#1 |
dnia 05/11/2014 20:00 napisał:
Szkoda straty punktów, ale brawa za walkę dla Wiślaków Jedynie do bramkarza można mieć pretensje o bramki
#2 |
dnia 06/11/2014 21:09 napisał:
Wynik nie po grze. Tylko zaangażowaniem i walką, z takim zespołem jak Legia CLJ, meczu nie wygrasz. Nasz napastnik wolniejszy od defensorów przeciwnika. Środek pomocy bez pozytywu.Gra obrońców poniżej krytyki. Brak rozgarnięcia,zwinności,szybkości,techniki.Jedynie kapitan z nr 4 na poziomie.Wyglądali jak chłopaki do bicia.Dwie pierwsze bramki stracone po ich ewidentnych błędach.Trzecia po rykoszecie od nogi obrońcy,który nie nadążał z kryciem. Z taką obroną bramkarzowi grać jest ciężko. Ale nie od dziś wiadomo, że ,zawsze i tak bramkarz będzie wszystkiemu winny przy niepowodzeniu drużyny. Musi być twardy psychicznie i olewać takich komentatorów i kibiców31
#3 |
dnia 07/11/2014 20:21 napisał:
Ty trenings@! nie broń tak tego Leona bo zawinił przy trzech bramkach, a trzecia to była po prostu szmata akurat zawodnicy z pola dobrze sie zaprezentowali w porównaniu do tego gwiazdorka co sie uwaza za seniora
#4 |
dnia 09/11/2014 11:32 napisał:
Eksperci grajek@ i kibic31@. ''Grali i prezentowali się dobrze'', może jeszcze ''prowadzili grę albo dominowali'', a wyszło jak zawsze. Motor 3:1;ŁKS 3:1; 1:2 Polonia; Cracovia 3:0; 0:5 Mielec; GKS 2:0; Jagiellonia 4:0; i hit domowy /11 na 9/ 2:2 Rzeszów. Może to wszystko też wina bramkarza. A może,ogólnie,sprawa w czymś innym. W tej chwili drużyna wygląda jak zbieranina. Rocznik 96 niewidoczny,statyści, trudno kogoś wyróżnić. Nie są liderami w zespole,jak to było w Wiśle w roczniku 95. Co dotyczy Leona.Jeżeli nie chce stanąć albo się cofnąć jako piłkarz,powinien zakończyć z tym podwórkiem, i ,dokonać następnego kroku ku dalszemu rozwoju.

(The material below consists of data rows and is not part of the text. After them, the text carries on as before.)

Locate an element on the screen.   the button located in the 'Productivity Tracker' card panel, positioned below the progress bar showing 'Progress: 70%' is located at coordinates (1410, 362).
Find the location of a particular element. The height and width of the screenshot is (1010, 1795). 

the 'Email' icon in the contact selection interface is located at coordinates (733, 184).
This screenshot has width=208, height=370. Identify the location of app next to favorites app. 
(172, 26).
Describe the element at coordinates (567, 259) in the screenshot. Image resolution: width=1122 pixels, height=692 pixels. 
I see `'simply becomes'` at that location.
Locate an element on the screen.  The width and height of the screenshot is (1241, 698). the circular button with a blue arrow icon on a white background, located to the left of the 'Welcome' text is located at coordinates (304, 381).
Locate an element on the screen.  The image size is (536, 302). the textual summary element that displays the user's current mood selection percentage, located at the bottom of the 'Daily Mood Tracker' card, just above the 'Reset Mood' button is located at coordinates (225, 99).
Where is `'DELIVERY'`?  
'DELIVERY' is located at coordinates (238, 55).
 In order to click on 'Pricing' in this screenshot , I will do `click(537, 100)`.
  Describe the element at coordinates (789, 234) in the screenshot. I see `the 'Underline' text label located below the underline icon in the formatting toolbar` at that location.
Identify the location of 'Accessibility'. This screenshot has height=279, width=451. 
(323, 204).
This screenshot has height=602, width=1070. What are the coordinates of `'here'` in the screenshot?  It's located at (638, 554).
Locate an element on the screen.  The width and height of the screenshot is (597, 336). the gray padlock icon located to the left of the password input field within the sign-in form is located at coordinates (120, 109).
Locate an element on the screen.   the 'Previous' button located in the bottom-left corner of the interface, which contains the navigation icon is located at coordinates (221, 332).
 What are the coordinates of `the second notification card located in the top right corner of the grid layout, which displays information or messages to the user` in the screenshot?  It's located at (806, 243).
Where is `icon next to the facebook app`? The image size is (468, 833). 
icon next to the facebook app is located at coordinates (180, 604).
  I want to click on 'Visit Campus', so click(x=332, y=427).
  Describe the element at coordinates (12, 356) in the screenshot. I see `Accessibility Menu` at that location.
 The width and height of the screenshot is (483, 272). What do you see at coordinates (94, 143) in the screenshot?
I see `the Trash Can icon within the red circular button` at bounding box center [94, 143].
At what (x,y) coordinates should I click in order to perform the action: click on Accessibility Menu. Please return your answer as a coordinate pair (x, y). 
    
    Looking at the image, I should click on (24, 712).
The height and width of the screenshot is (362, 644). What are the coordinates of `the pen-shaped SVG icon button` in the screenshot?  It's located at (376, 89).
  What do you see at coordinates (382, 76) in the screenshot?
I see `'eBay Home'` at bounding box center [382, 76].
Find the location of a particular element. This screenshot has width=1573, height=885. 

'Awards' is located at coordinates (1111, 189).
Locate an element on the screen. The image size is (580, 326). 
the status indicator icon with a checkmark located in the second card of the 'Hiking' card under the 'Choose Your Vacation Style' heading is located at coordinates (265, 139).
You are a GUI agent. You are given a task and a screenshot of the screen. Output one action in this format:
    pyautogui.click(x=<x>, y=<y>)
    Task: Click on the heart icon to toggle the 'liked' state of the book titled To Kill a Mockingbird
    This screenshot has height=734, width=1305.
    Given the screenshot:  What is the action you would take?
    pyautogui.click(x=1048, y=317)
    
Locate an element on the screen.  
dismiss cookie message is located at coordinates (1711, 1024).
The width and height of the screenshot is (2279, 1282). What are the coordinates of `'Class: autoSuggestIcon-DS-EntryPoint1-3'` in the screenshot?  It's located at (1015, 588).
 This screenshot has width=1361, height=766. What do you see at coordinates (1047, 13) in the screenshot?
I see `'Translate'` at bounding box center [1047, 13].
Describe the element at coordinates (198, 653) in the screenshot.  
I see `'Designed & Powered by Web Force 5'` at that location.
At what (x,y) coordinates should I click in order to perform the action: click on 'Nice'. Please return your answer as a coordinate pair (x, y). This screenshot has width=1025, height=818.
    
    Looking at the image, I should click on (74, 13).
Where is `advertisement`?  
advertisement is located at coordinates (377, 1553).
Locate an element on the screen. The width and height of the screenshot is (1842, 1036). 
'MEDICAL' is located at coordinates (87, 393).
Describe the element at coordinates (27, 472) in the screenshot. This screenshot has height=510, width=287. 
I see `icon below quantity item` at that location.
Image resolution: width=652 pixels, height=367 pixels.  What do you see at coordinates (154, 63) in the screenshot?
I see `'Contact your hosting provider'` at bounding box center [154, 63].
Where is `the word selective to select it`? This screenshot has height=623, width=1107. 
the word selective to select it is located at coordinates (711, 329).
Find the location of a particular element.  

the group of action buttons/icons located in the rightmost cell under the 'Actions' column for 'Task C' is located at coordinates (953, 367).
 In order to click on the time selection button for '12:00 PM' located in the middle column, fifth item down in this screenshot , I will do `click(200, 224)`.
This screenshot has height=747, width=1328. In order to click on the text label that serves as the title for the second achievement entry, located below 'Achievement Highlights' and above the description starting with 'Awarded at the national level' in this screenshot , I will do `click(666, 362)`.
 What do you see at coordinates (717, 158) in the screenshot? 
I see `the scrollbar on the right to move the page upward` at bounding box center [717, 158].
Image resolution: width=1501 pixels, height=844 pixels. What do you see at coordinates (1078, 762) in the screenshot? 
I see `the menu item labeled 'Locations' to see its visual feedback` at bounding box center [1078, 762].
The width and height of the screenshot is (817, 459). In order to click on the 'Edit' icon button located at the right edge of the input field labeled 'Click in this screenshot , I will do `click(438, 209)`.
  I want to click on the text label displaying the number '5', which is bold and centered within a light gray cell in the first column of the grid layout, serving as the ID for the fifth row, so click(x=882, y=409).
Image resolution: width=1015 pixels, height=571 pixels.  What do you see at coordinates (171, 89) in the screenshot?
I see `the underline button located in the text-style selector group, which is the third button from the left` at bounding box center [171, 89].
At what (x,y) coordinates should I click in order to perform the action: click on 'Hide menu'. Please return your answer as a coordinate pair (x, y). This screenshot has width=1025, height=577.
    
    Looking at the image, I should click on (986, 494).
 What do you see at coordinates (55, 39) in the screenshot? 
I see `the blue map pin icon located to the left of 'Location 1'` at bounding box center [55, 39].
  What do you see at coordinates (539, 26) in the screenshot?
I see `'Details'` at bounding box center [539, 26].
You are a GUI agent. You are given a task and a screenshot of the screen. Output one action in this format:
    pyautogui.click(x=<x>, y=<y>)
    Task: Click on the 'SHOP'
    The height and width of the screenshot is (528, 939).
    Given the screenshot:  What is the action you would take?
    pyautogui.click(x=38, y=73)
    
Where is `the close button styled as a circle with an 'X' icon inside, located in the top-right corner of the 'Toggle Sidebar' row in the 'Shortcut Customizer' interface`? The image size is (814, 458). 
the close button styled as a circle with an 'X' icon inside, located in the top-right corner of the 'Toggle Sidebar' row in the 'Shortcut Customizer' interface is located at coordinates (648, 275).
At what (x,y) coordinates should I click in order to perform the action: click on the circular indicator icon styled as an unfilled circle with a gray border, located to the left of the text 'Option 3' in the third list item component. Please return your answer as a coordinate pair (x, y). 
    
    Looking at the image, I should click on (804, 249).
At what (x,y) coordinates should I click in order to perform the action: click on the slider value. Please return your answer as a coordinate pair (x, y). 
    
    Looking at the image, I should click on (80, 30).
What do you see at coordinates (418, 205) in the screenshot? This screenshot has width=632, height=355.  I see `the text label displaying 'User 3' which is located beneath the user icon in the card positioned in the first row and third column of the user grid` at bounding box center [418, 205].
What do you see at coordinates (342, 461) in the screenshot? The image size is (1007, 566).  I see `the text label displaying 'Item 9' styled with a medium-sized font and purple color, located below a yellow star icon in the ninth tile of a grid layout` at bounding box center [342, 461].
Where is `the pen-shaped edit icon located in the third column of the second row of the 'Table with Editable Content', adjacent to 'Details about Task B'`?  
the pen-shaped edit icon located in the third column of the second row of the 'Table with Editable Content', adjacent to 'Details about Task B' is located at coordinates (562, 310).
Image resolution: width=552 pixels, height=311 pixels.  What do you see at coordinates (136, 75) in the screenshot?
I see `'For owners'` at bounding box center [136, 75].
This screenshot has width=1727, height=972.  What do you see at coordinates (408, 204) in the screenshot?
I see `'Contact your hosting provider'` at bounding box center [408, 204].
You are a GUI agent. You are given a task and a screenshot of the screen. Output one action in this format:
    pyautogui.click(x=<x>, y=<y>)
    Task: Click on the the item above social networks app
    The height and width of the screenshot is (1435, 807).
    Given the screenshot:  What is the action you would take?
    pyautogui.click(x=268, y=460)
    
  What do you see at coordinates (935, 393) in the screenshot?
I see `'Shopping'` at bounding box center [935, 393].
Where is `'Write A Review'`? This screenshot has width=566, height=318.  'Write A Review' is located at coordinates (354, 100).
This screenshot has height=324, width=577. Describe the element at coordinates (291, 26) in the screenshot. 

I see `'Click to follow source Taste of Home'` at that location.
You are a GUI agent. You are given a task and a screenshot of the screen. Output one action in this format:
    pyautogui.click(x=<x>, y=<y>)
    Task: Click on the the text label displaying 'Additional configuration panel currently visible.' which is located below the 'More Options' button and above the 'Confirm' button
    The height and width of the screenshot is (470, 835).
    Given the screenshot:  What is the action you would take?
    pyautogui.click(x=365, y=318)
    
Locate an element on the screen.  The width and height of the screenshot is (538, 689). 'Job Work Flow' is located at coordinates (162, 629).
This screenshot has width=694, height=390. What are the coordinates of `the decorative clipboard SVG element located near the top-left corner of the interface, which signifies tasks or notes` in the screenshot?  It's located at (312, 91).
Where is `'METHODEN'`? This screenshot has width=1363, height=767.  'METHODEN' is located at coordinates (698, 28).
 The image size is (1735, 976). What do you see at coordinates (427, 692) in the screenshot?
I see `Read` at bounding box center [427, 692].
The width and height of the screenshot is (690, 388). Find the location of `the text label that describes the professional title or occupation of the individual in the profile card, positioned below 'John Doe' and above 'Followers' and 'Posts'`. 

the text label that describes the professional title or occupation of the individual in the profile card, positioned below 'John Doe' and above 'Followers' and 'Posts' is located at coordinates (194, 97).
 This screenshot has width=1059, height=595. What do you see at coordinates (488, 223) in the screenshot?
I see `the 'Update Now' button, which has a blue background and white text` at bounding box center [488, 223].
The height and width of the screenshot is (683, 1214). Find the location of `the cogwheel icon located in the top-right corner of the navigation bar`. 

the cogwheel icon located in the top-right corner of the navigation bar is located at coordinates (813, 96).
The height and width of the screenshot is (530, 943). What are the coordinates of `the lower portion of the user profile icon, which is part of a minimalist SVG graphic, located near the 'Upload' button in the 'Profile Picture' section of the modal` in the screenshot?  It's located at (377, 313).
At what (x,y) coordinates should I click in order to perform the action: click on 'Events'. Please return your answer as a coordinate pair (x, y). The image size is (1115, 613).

Tak jak to uczynił z Piłkarskimi Nadziejami. Jak się nie zrobi zarozumiałą gwiazdą z nieposprzątaną głową , będzie tak samo ciężko pracować , szanować zdrowie, wyciągnie wnioski z błędów, to może naprawdę zagrać na bardzo wysokim poziomie.
#5 |
dnia 09/11/2014 15:03 napisał:
Panowie spokojnie. To jest piłka młodzieżowa więc wszystko jest możliwe. I różne wyniki, i różne wahania formy. Wisła gra w CLJ w lidze gdzie grają ekipy z całej Polski i chyba to o wiele lepsze niż wygrywanie po 10:0 z Sokołem Adamów albo innymi ekipami lokalnymi.